It's hard to imagine George Washington as anything but the stoic, grey-haired military commander who led America to independence.
But apparently, the founding father was also a tippler — and an experimental brewer.
Among the pages of a military notebook he kept while overseeing troops in Virginia during the French and Indian war, Washington left a recipe for "small beer," a porter made with molasses.
In 2011, to honor of the 100th anniversary of the New York Public Library's main building, where the original version of the recipe is housed, Coney Island Brewing Co. recreated Washington's original brew. Business Insider tried it.
The tasting took place at a bar in midtown Manhattan.

George Washington scribbled down his beer recipe while camping with troops in Virginia in 1757.

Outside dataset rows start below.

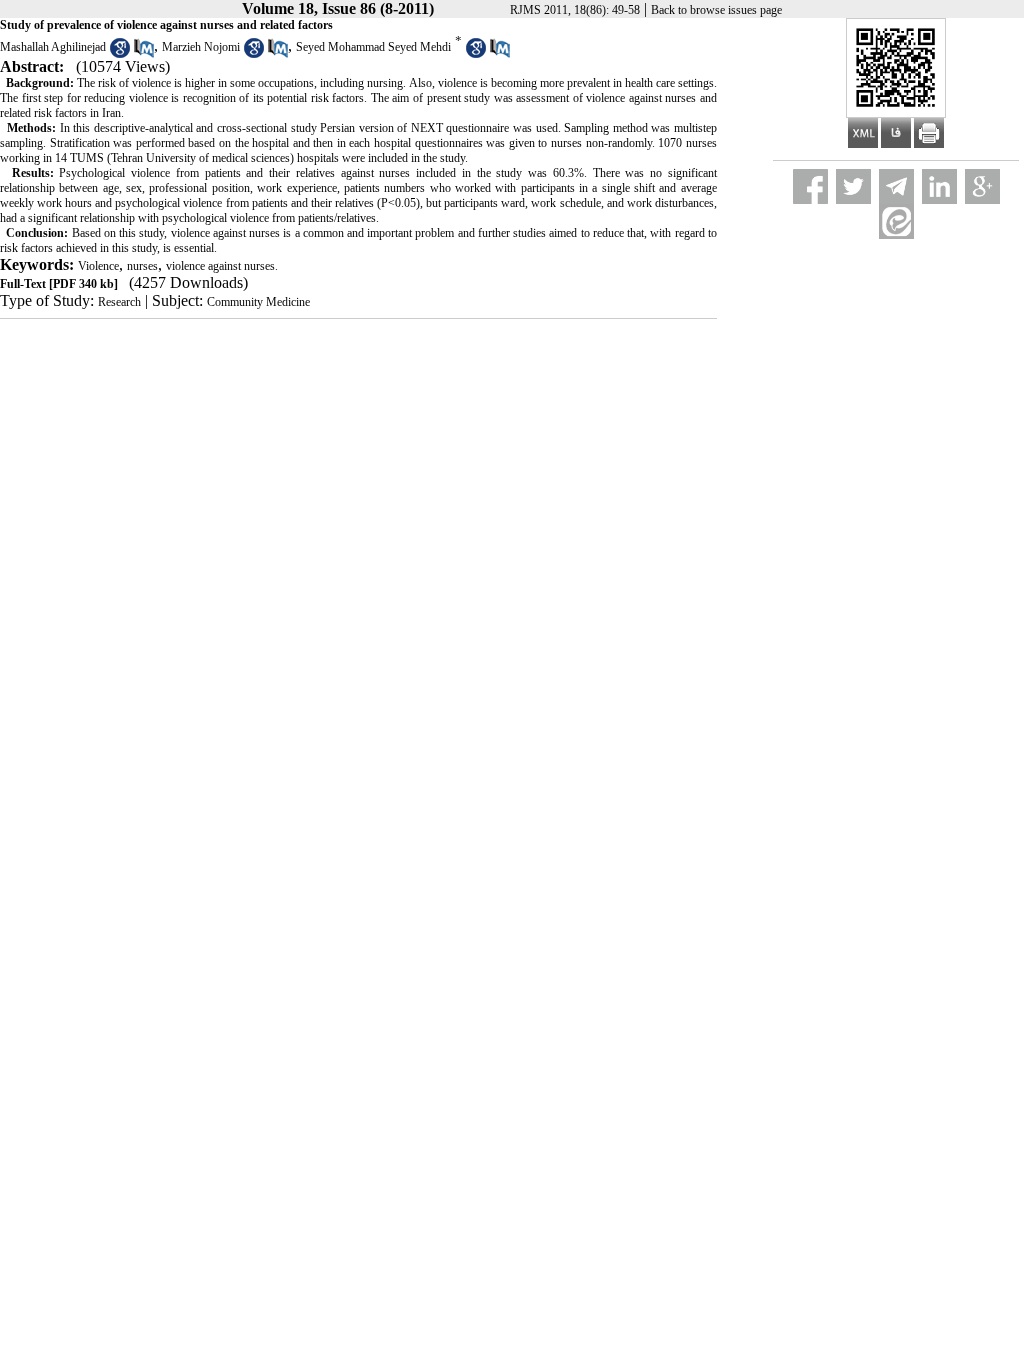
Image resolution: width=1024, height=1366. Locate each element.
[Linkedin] (939, 186)
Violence (98, 266)
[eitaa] (896, 221)
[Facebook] (810, 186)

He never could have imagined that we'd be consuming the same drink at this crowded midtown bar 254 years later.
That's brewer Pete Taylor on the left.

Brewer Pete Taylor told us that the recipe, which is no more than a few lines written on a scrap of paper, took "a few weeks to figure out."

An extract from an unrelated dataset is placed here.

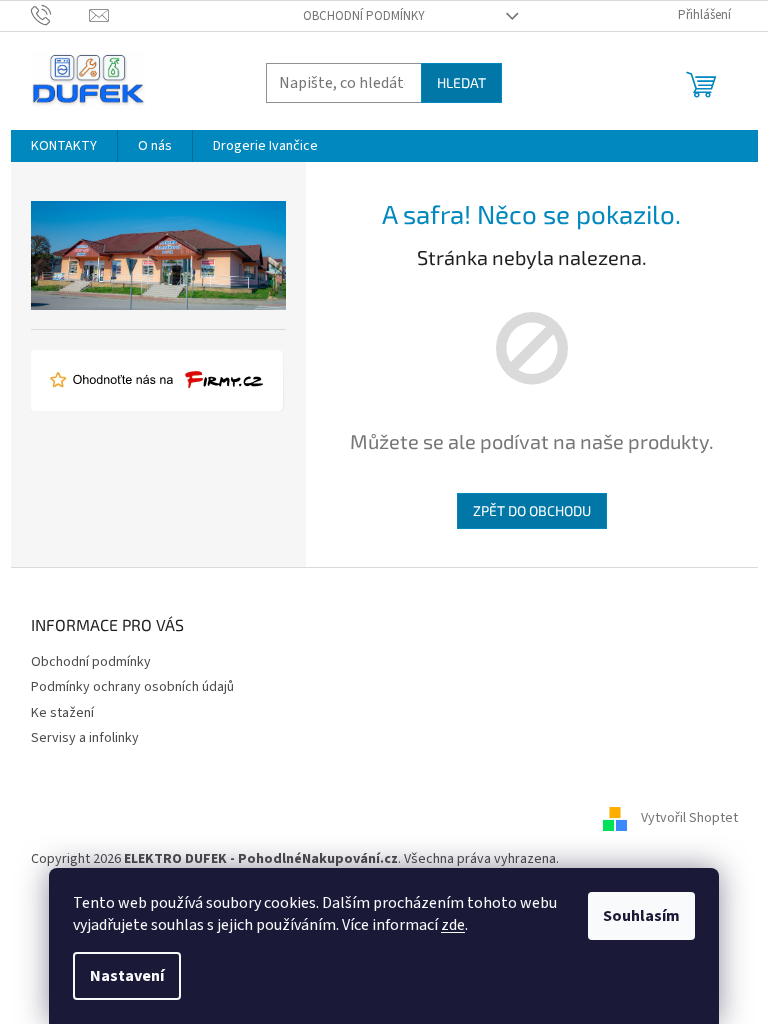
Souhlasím (641, 916)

Since beer-making is an exact science, it took lots of experimentation to determine the right ingredients and ratios.
The handwritten recipe took weeks to decipher.

The first step, "Take a large Siffer full of Bran Hops to your Taste," would be enough to confound most brewers.
And the direction to "let this stand till it is little more than Blood warm?"
That's even tougher.
The recipe, part of one of Washington's military notebooks, has been in the New York Public Library's collection since 1918.